Chinese coke makers, including those affiliated to steel mills and independent coke plants, seem to be still seeking chances to hoard on some cost-effective metallurgical coal cargoes ahead of the country’s Lunar New Year holiday over February 10-17 that may present logistic challenges, Mysteel Global notes.
Steel mills and coke firms usually replenish the feed coal in larger quantities for their winter consumption in a concentrated manner. But this year, their restocking moves have been relenting so far and many want to buy coking coal at lower prices, mainly because of their soured profit margins lately, some sources share.
For example, the profitability ratio of the 247 Chinese steel mills that Mysteel monitors nationwide decreased to 33.77% as of December 21, lower by a notable 5.62 percentage points from a month ago and compared with 64.94% recorded in early August this year.
Mysteel’s other survey showed that steel mills in Tangshan city, the top steelmaking hub in North China’s Hebei province, still suffered an average loss of Yuan 254/tonne ($35.6/t) on selling steel as of December 27.
Though domestic steel mills and coke makers, main downstream buyers of coking coal, have kicked off building up their stocks of the feed coal from mid-November this year to prepare for consumption in the festive month of February, their restocking pace remained relatively slow due to their sustained low-inventory approach as well as the financial straits they faced, Mysteel Global has found.
By December 21, coking coal stocks at the 247 Chinese steel mills under Mysteel’s monitoring reached 8.12 million tonnes, still lower by a substantial 28% from the average level on the corresponding day over 2018-2021 and equivalent to 13.12 days of their consumption.
Besides, their stocks of the feed coal shed by 1.1% on week by the same day, mainly impacted by closure of multiple roads and highways connecting with main coal mining cities in North China’s Shanxi province due to heavy snows during the week.
But compared with a record low seen last winter, the met coal inventory of 8.12 million tonnes at the 247 mills by December 21 this year was slightly higher by 2.4%, largely associated with their higher output of hot metal this year despite an overall falling trend since November, Mysteel Global noted.
In general, these sampled mills have built a total of 740,000 tonnes of coking coal stocks since November this year, dwarfed by an increase of around 851,000 tonnes of stocks logged in the corresponding period in 2021, Mysteel’s monitoring data showed.
In fact, domestic steel mills have maintained lower feed coal stocks than previous years throughout this year, evidenced by a 10.9% on-year drop in average coking coal stocks at the 247 steel mills over January 1-December 21, according to Mysteel’s data.
In addition to their poor profit situation, China’s continued efforts to secure steady coal supplies this year have also relaxed their eagerness to store the feed coal, Mysteel Global noted.

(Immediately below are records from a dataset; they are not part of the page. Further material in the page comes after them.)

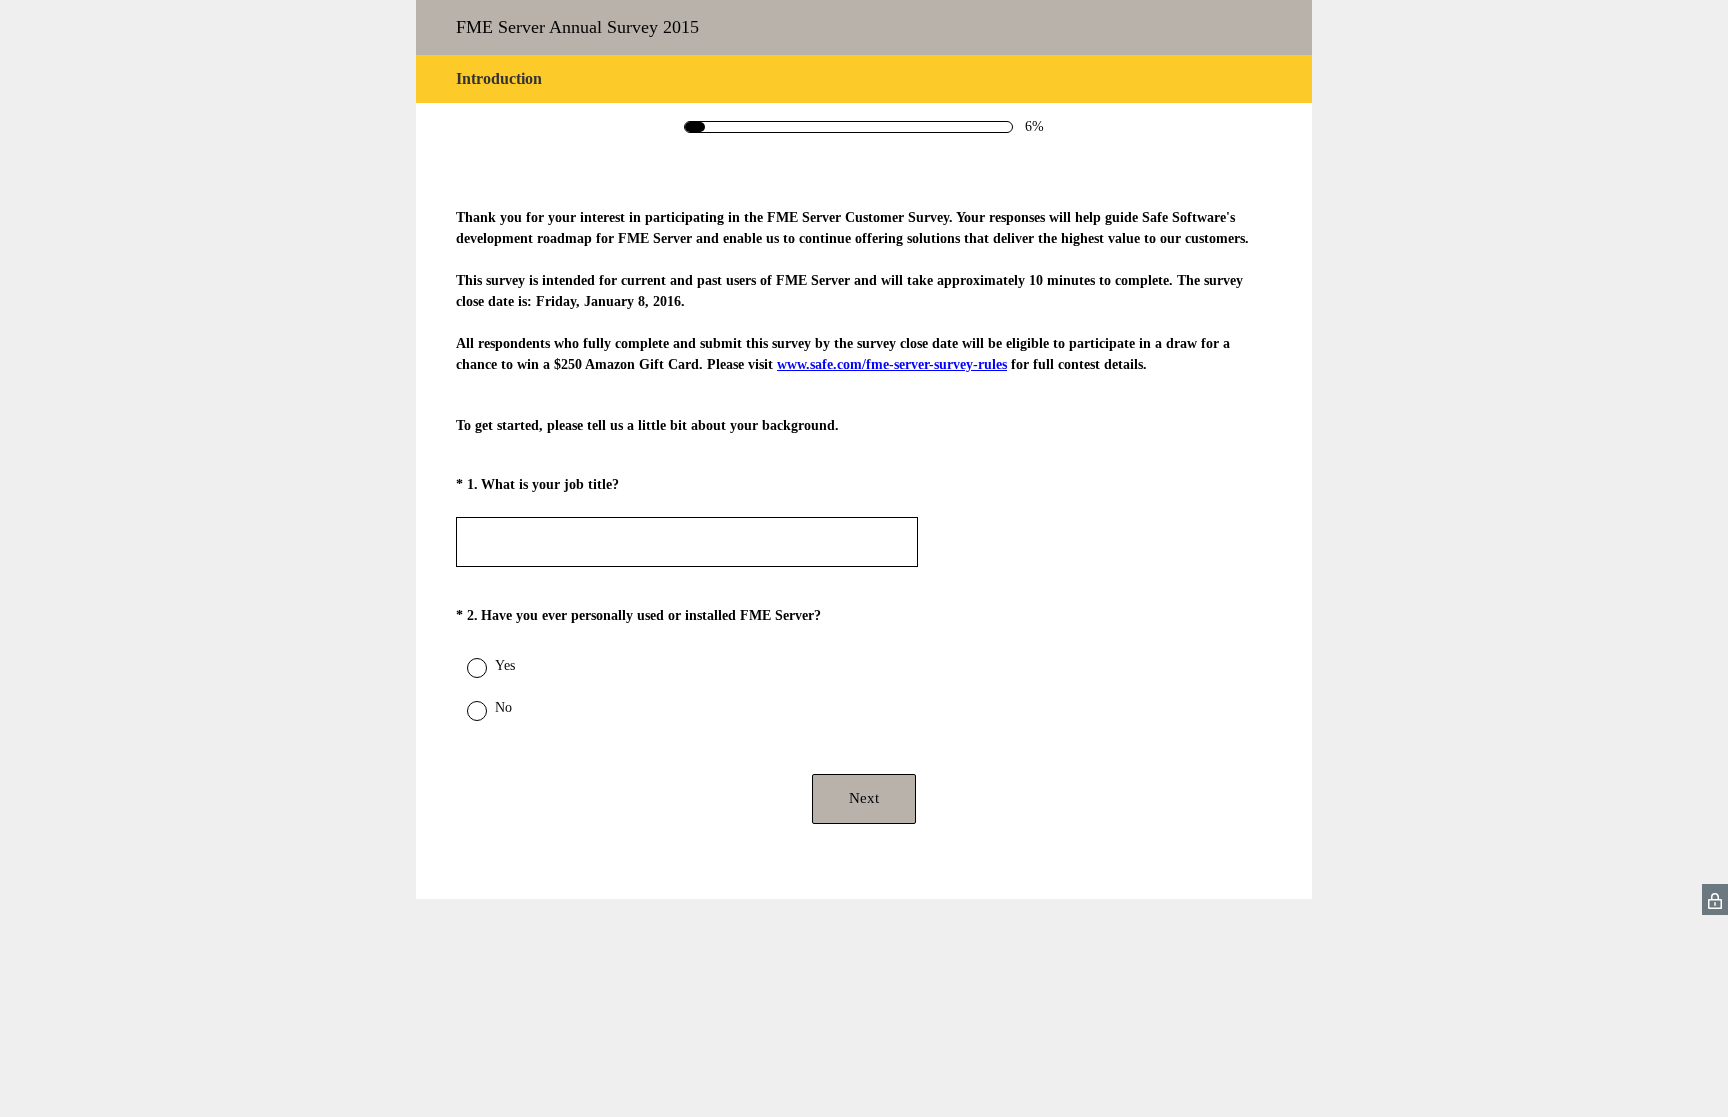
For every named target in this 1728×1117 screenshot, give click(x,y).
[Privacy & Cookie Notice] (1715, 899)
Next (864, 798)
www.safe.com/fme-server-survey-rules (892, 364)
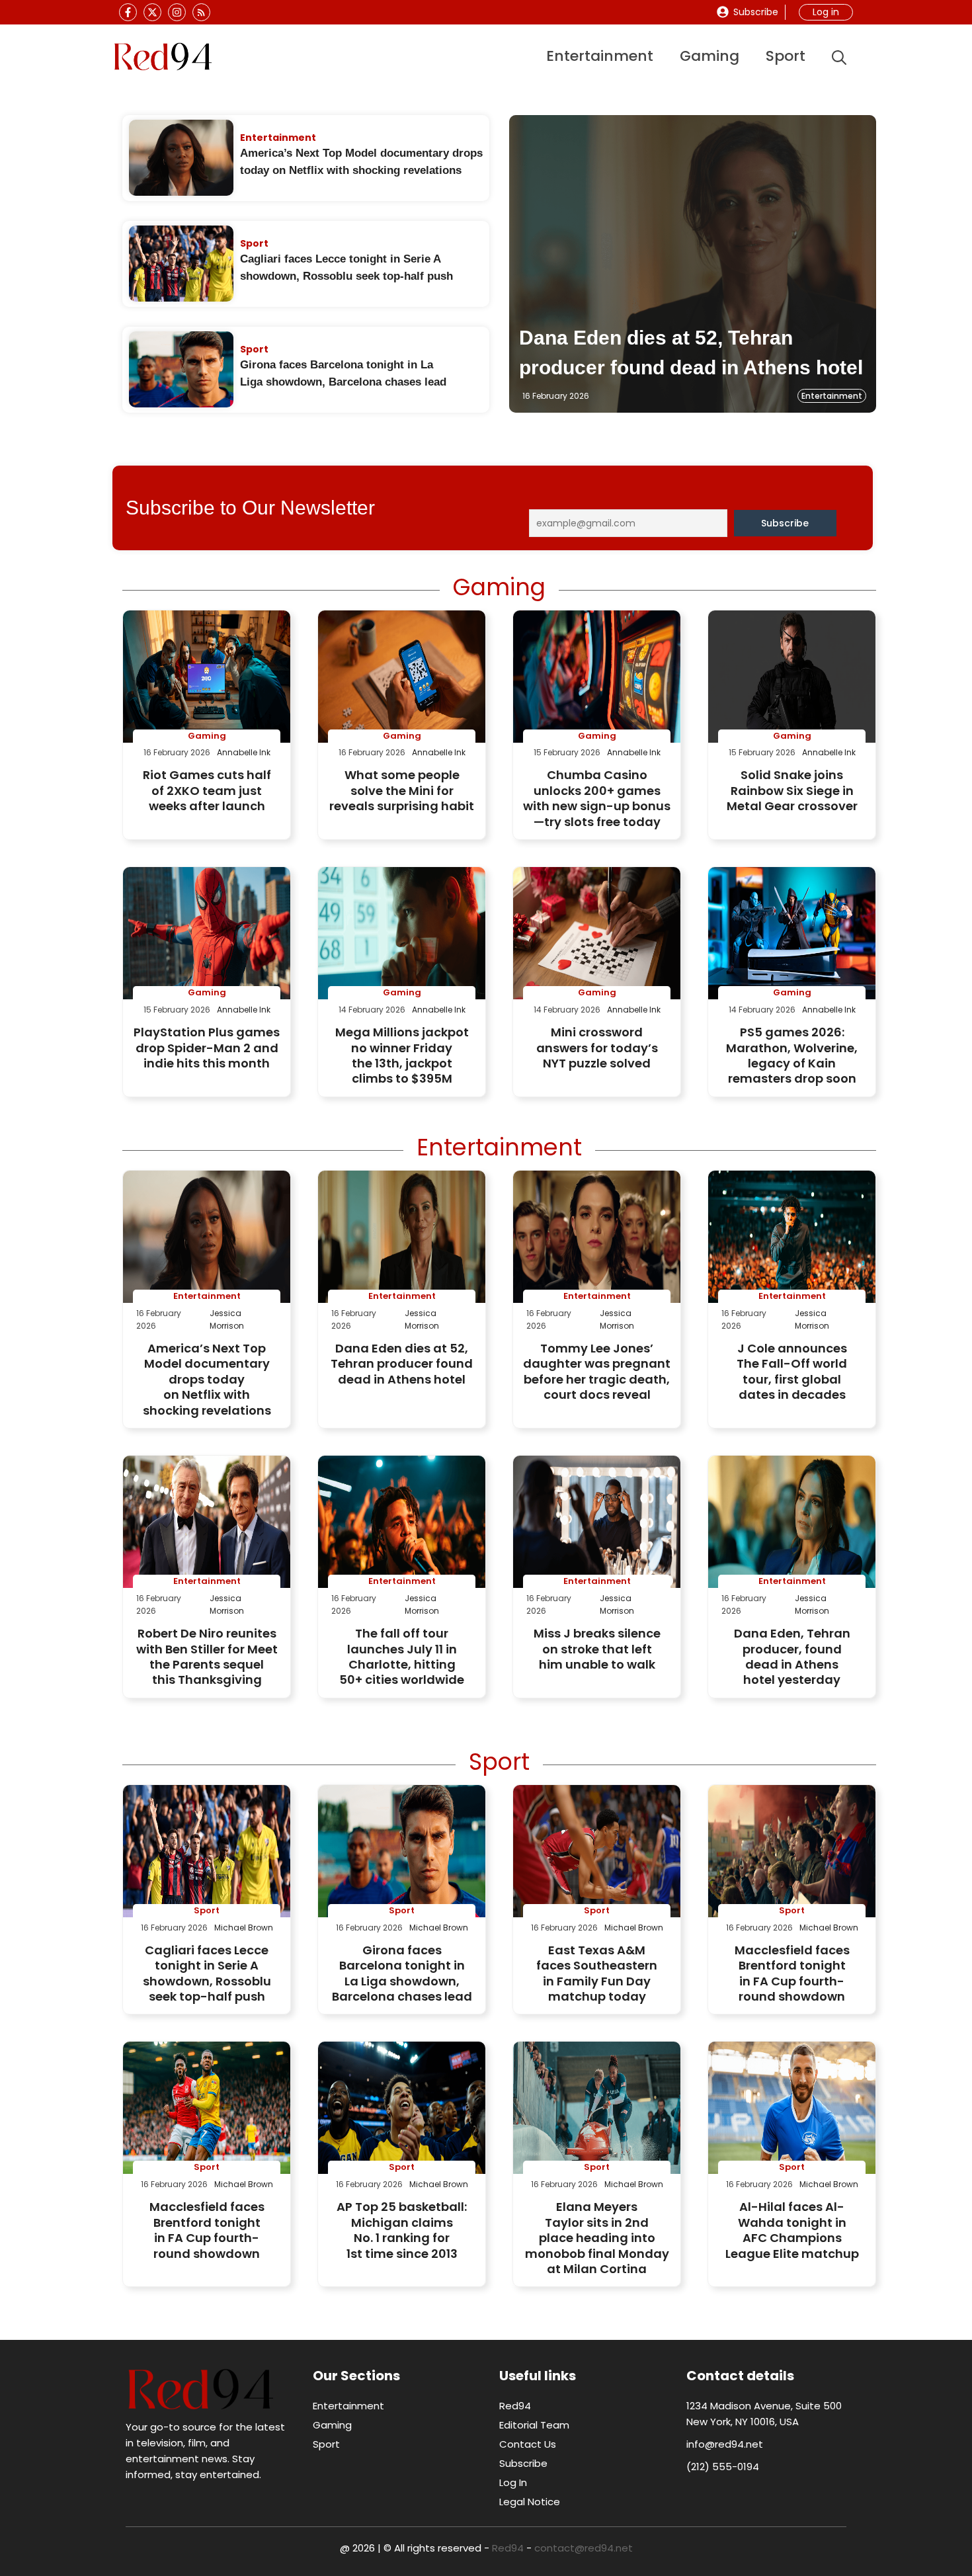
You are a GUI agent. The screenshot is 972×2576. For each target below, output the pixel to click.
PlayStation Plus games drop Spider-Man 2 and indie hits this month (207, 1047)
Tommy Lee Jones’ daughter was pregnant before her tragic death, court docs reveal (596, 1371)
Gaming (709, 56)
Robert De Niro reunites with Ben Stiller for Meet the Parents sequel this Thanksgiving (207, 1656)
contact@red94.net (583, 2548)
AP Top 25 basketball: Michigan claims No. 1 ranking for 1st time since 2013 (402, 2229)
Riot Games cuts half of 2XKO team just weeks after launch (207, 790)
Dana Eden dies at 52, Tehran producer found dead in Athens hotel (402, 1364)
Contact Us (527, 2444)
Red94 (515, 2406)
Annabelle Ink (243, 752)
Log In (513, 2482)
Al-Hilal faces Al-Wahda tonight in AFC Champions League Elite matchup (792, 2229)
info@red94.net (724, 2444)
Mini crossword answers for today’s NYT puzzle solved (597, 1047)
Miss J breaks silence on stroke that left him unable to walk (597, 1649)
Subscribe (755, 12)
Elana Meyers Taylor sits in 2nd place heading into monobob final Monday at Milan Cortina (597, 2237)
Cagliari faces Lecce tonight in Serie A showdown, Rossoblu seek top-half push (207, 1973)
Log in (826, 12)
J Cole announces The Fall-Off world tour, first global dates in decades (792, 1371)
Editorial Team (534, 2425)
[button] (839, 56)
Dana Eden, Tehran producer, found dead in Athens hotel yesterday (792, 1656)
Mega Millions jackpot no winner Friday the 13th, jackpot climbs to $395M (402, 1055)
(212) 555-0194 (722, 2466)
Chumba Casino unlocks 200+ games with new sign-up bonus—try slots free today (596, 798)
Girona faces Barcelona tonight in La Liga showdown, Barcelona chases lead (402, 1973)
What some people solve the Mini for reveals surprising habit (401, 790)
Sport (785, 56)
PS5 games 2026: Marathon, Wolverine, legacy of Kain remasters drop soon (792, 1055)
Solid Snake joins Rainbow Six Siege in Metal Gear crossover (792, 790)
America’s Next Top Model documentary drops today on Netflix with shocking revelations (207, 1379)
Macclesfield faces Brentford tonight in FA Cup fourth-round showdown (792, 1973)
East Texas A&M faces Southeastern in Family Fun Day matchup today (596, 1973)
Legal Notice (529, 2502)
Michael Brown (243, 1927)
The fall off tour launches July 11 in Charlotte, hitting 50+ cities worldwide (401, 1656)
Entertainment (599, 56)
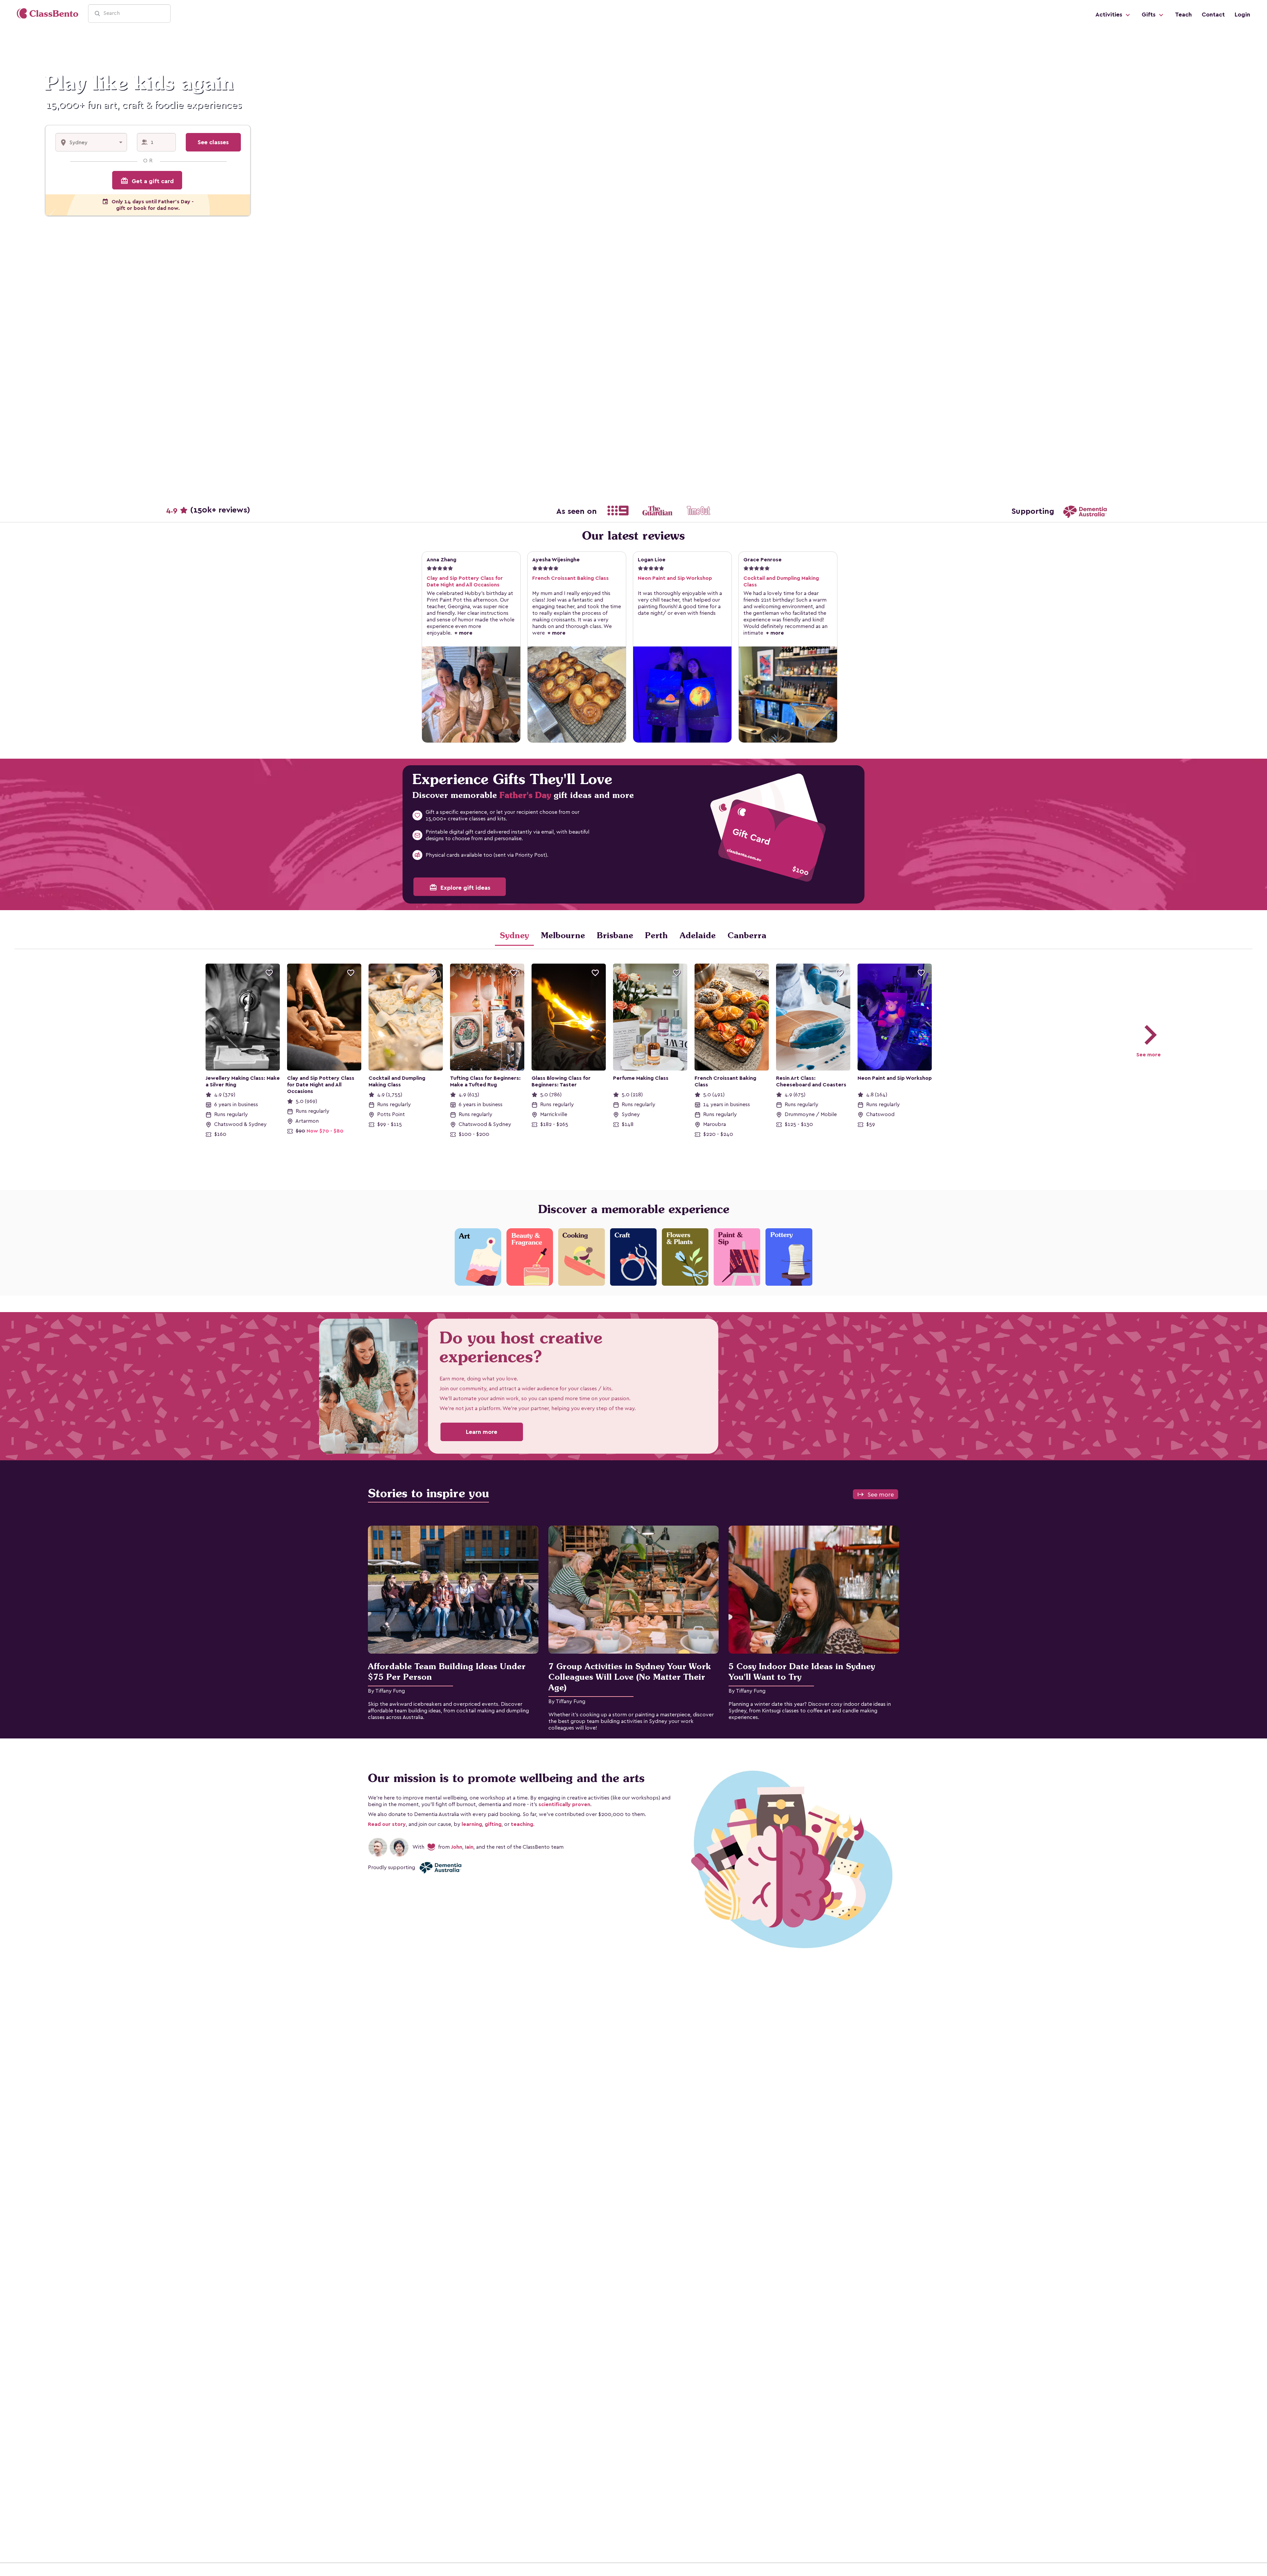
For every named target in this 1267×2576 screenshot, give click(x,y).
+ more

Significantly, Chinese authorities’ relatively lenient approach to coal mine accidents this year has enabled halted coal mines to resume production promptly after passing safety checks. This has greatly dispelled concerns over coking coal supply among domestic end-users, especially when China’s Spring Festival holiday draws near and safety checks tend to strengthen.
For coke makers, coking coal stocks held by the 230 independent coke firms under Mysteel’s tracking have climbed by 1.36 million tonnes from early November to reach 9.16 million tonnes as of December 21, representing relatively quick buildups from their low levels previously.
“The recent retreats in coking coal prices have helped coke plants take a breather from deep losses, with improved profit margins encouraging their operations and lifting buys of the feed coal,” a market watcher revealed.
However, China’s wavering ferrous market could force steel mills to table a new round of coke price cuts in the short run, which could squeeze coke makers’ margins and stall their winter restocking of coking coal as well, a Shanghai-based analyst predicted.